Lightening would fly up the crack of my ass if I sat here and said all 7 months of my marriage were full of wonder and bliss..lol.. The funny thing about us. We know each other. He knows when I’m mad.. I can say “nothing” until I’m blue in the face, he’ll never accept it as an answer. I know when he’s guilty, I often find myself quietly laughing when I hear his explanations… When I’m mad as hell, my nose scrunched up, and red as a tomatoes.. I avoid eye contact like the plague because I know….one look at him and it disappears.. lol.. There are days I can kiss him until my lips are swollen… days I miss him so much I’ll put his white tee on that smells like Burberry and funk… or lay on his side of the bed so he can purposely give me that look…lmao.. He knows this and I’m ok with that.. and…

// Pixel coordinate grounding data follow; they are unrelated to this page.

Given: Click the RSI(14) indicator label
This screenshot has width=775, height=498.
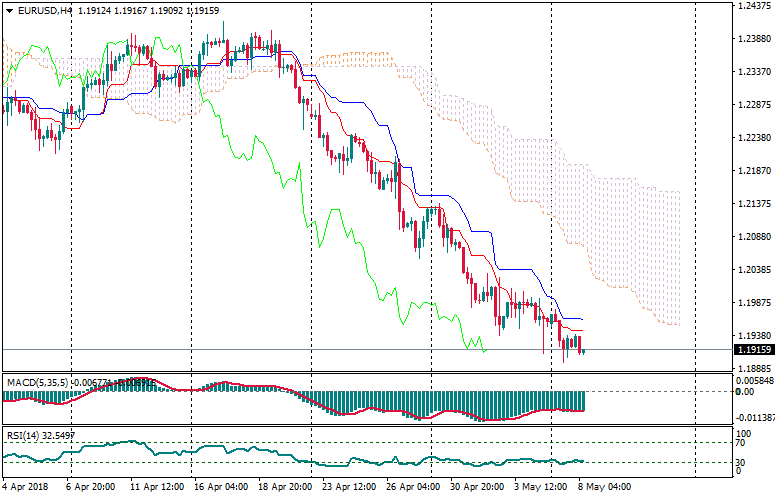Looking at the screenshot, I should [22, 436].

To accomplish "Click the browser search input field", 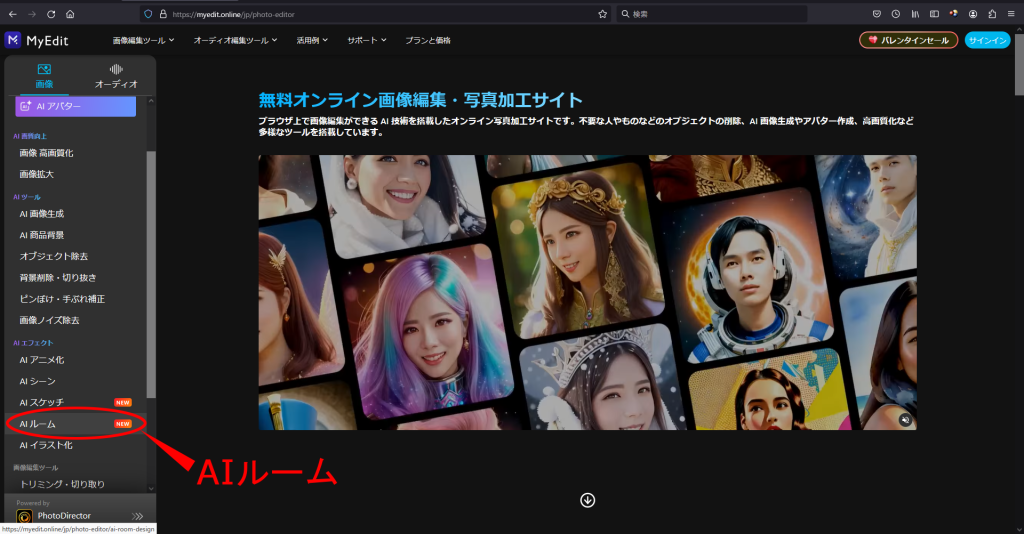I will coord(710,14).
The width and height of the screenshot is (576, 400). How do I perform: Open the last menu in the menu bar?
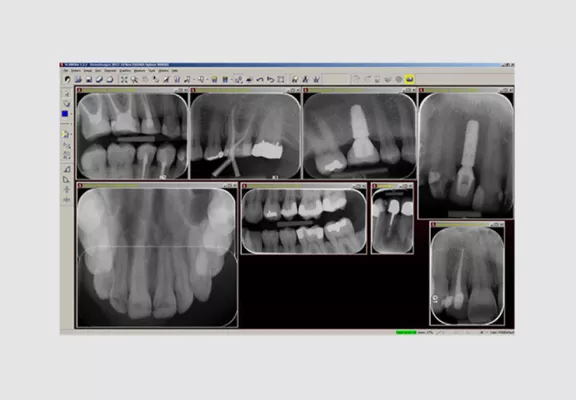(175, 71)
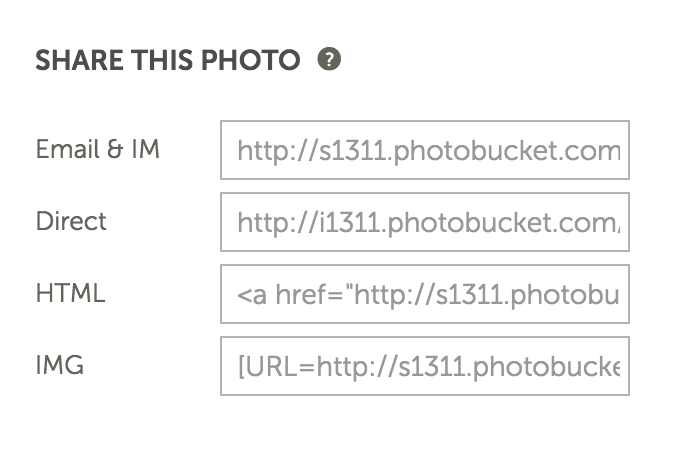Click the SHARE THIS PHOTO heading

(168, 60)
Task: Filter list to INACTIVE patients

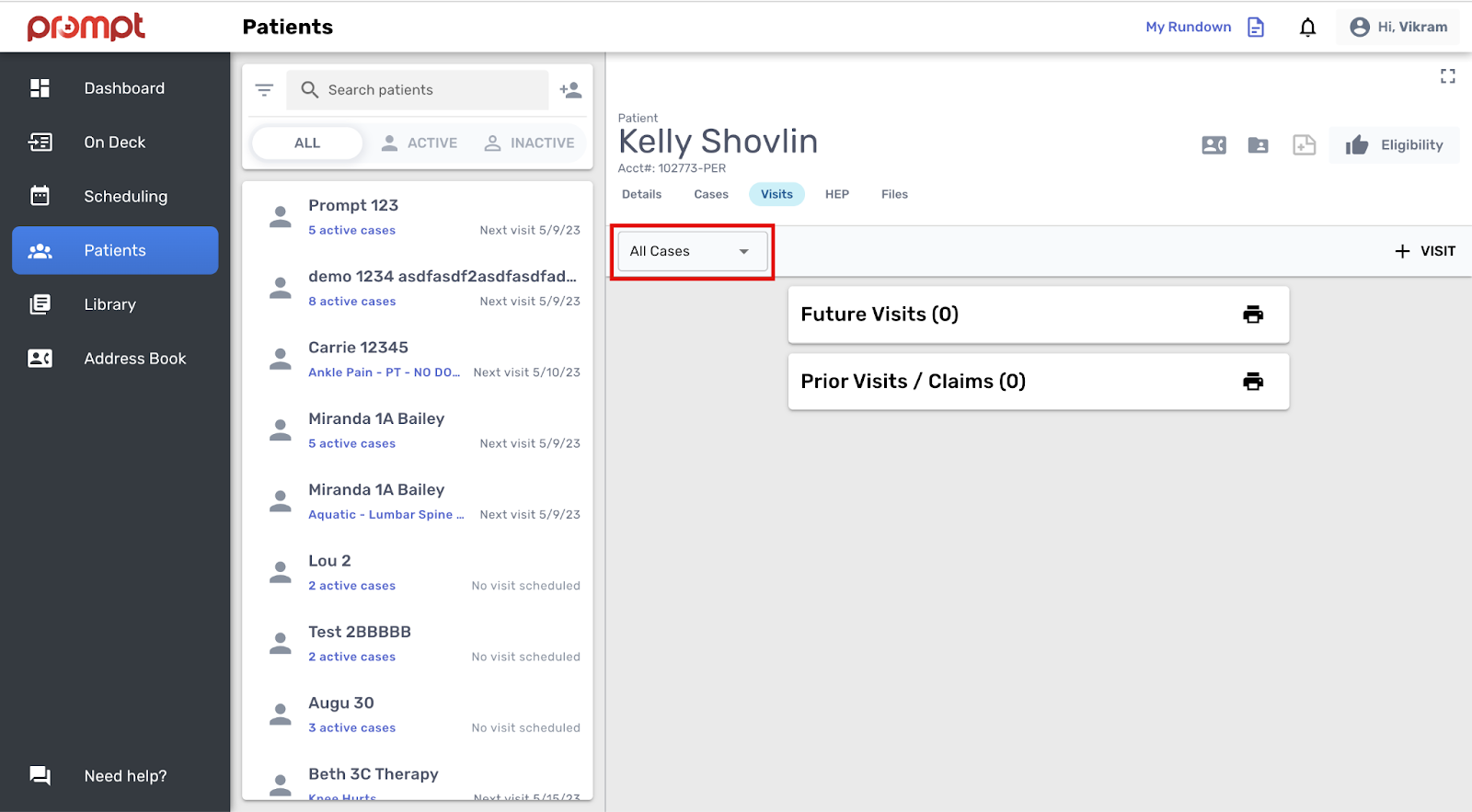Action: click(529, 143)
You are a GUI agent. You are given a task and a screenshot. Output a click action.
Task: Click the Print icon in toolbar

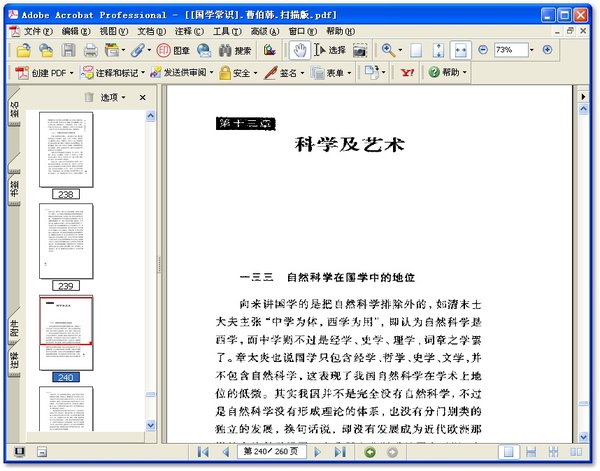(x=90, y=50)
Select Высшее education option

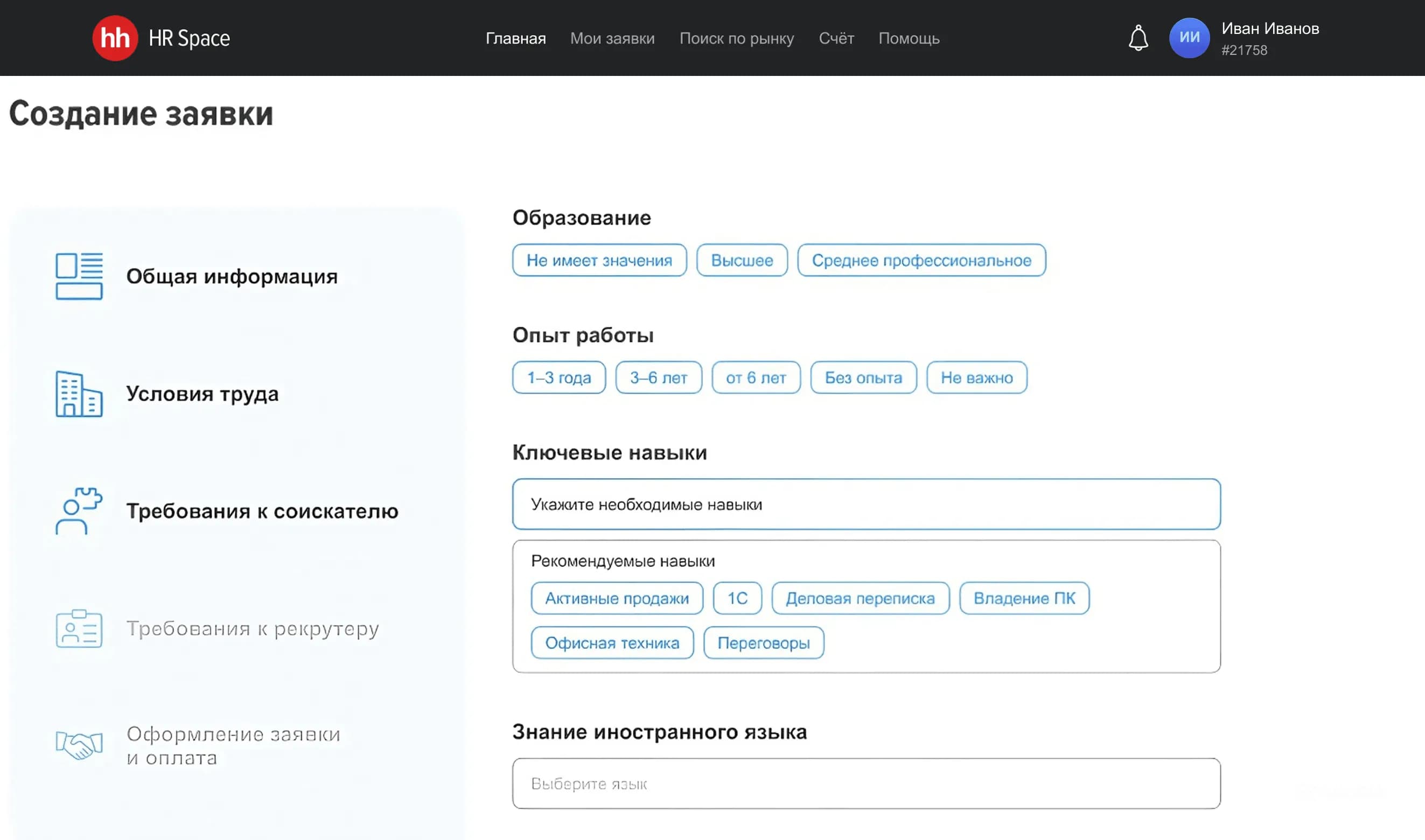pos(742,261)
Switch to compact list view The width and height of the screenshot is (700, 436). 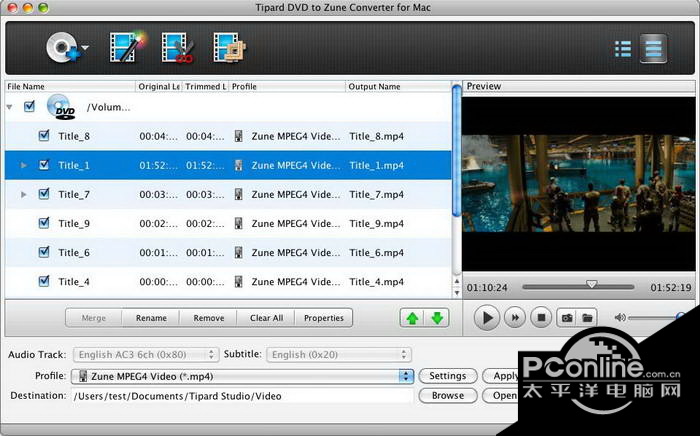(623, 48)
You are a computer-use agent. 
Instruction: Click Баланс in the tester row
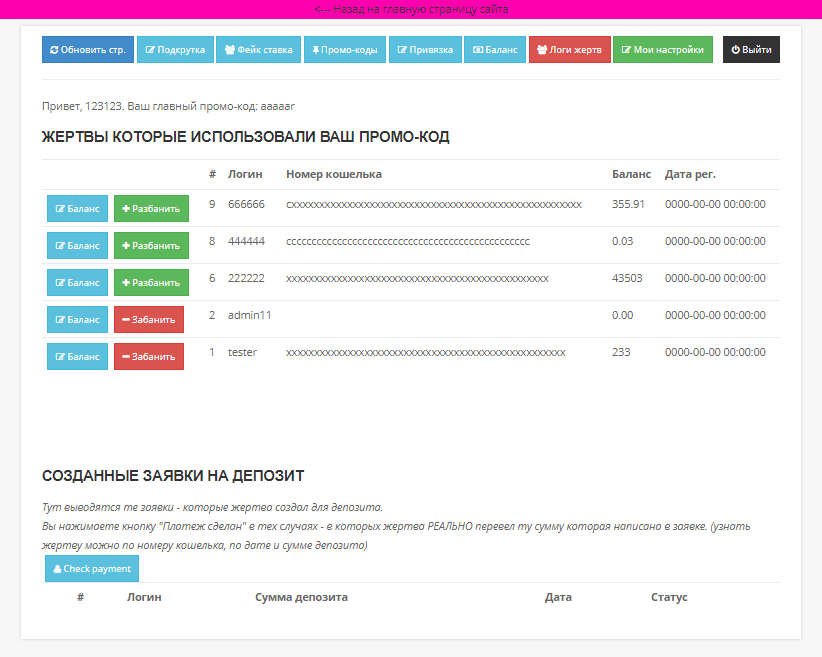pyautogui.click(x=77, y=356)
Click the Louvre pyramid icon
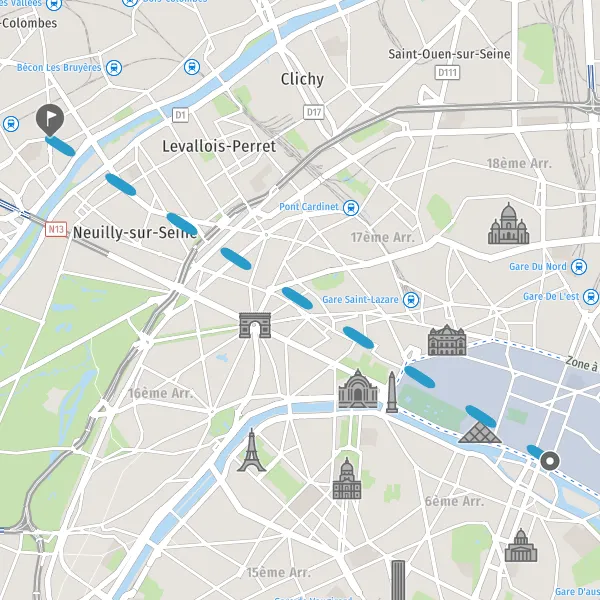Viewport: 600px width, 600px height. point(480,433)
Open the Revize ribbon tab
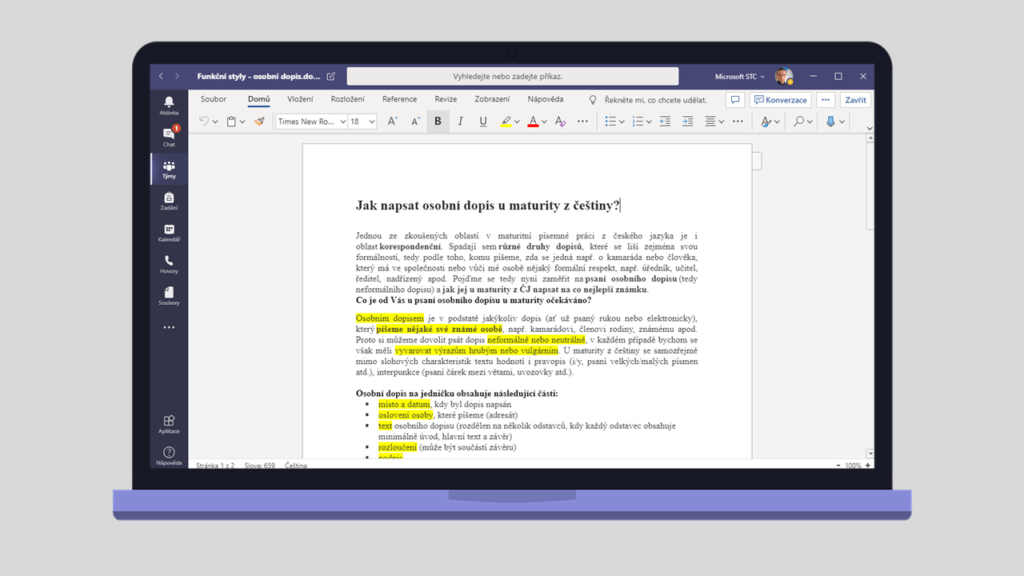Image resolution: width=1024 pixels, height=576 pixels. coord(445,99)
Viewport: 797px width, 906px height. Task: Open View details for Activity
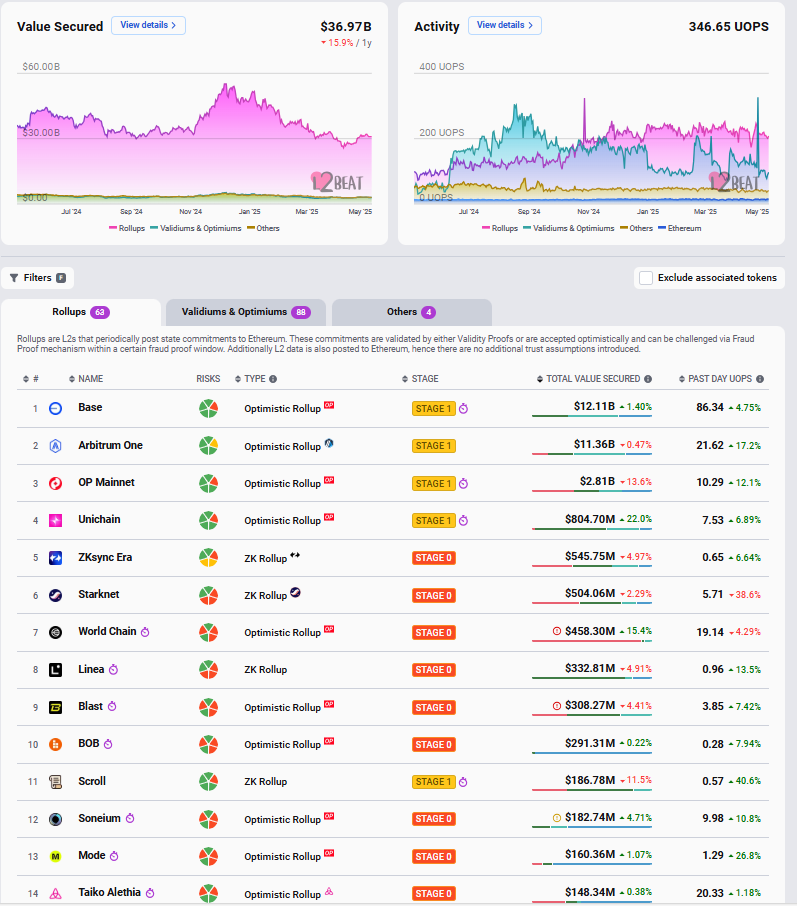point(504,25)
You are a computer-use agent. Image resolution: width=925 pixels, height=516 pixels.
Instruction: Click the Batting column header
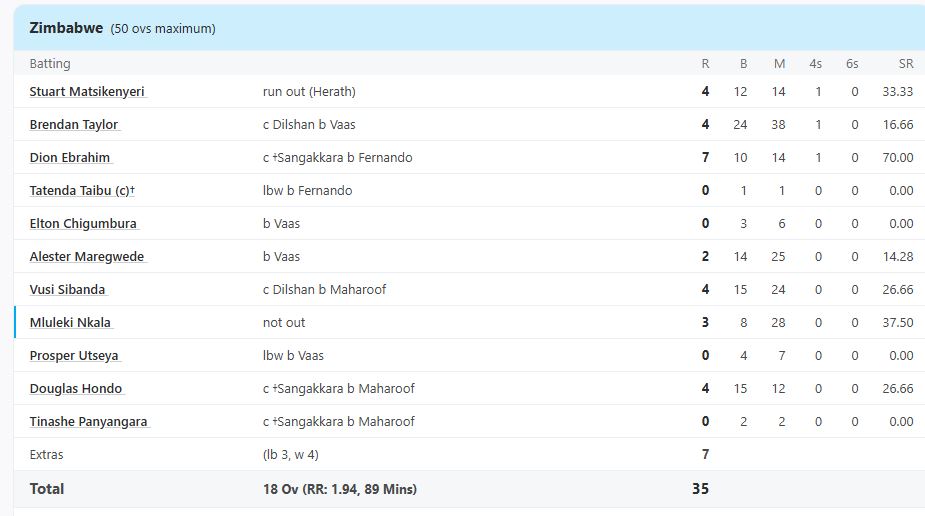coord(50,64)
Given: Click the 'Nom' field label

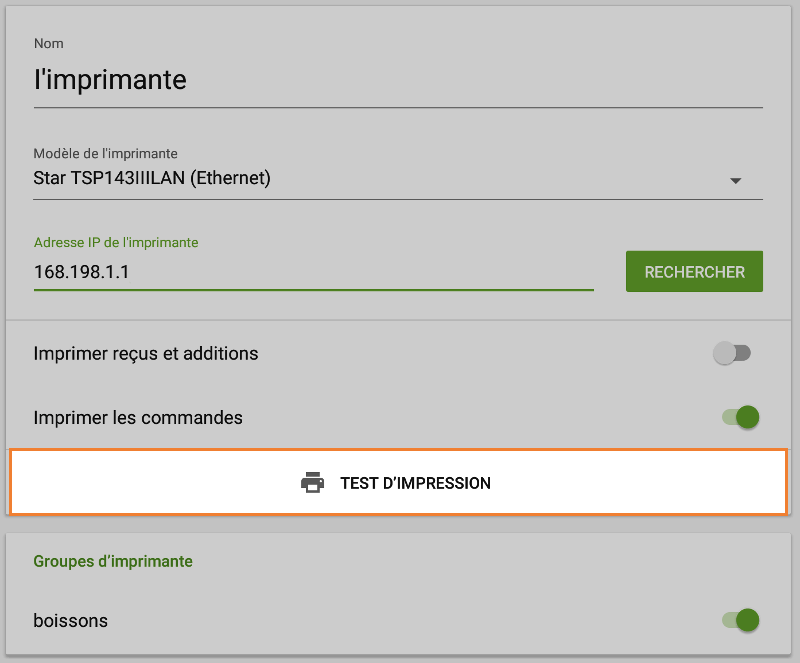Looking at the screenshot, I should 48,44.
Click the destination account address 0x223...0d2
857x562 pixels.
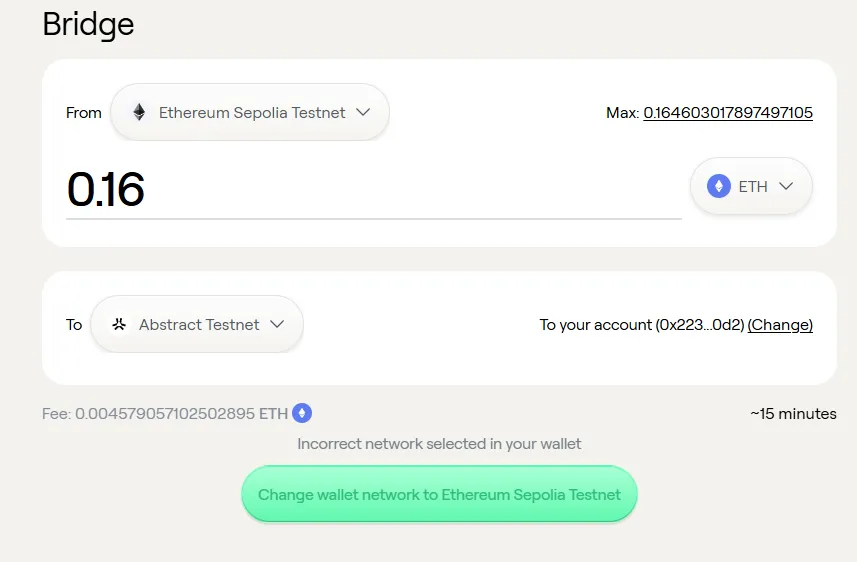click(x=700, y=325)
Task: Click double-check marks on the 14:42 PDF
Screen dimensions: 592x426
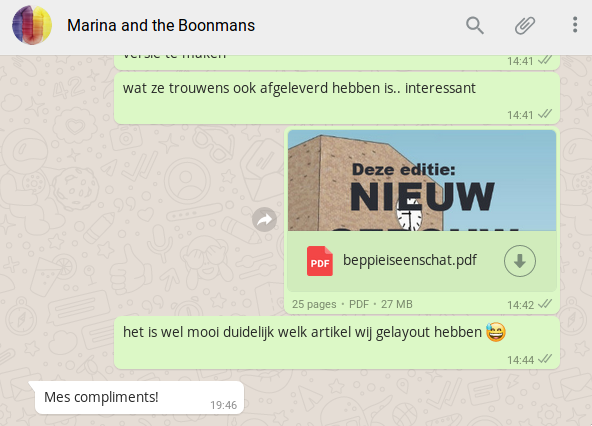Action: 545,304
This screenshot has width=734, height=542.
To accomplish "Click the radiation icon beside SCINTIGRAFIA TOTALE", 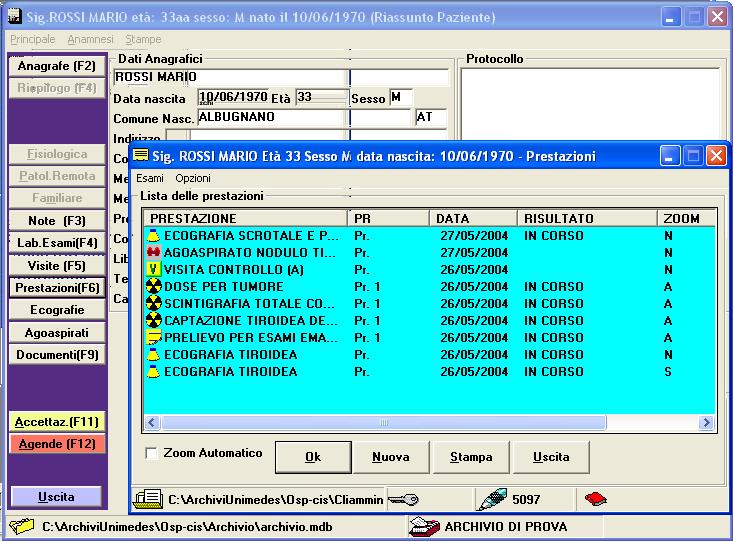I will (x=154, y=304).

There are days that I get home and the milk is sitting out… and the box of empty cereal is still on top of the fridge.. Or when he refuses to open mail the day it comes, and it sits there FOREVER and comes running to me yelling “When did I get this”..lol.. When the seat is covered with piss or he washes only what he needs to wear instead of loading a full load… I still love him..
Transforming our house into a home hasn’t been hard. Getting all of the past out of our house has been. It took me awhile to realize that baggage is unpacked best when it’s ready. Some times you have to trip over your baggage continuously until you realize it’s really slowing you down. I also realized that baggage that you thought you got rid of pieces show up… Even when you have thrown it away… That damn wind blows hard sometimes…
Turning my house into a home was easy, keeping that same house a home… That’s what marriage is all about.. That’s the hard part..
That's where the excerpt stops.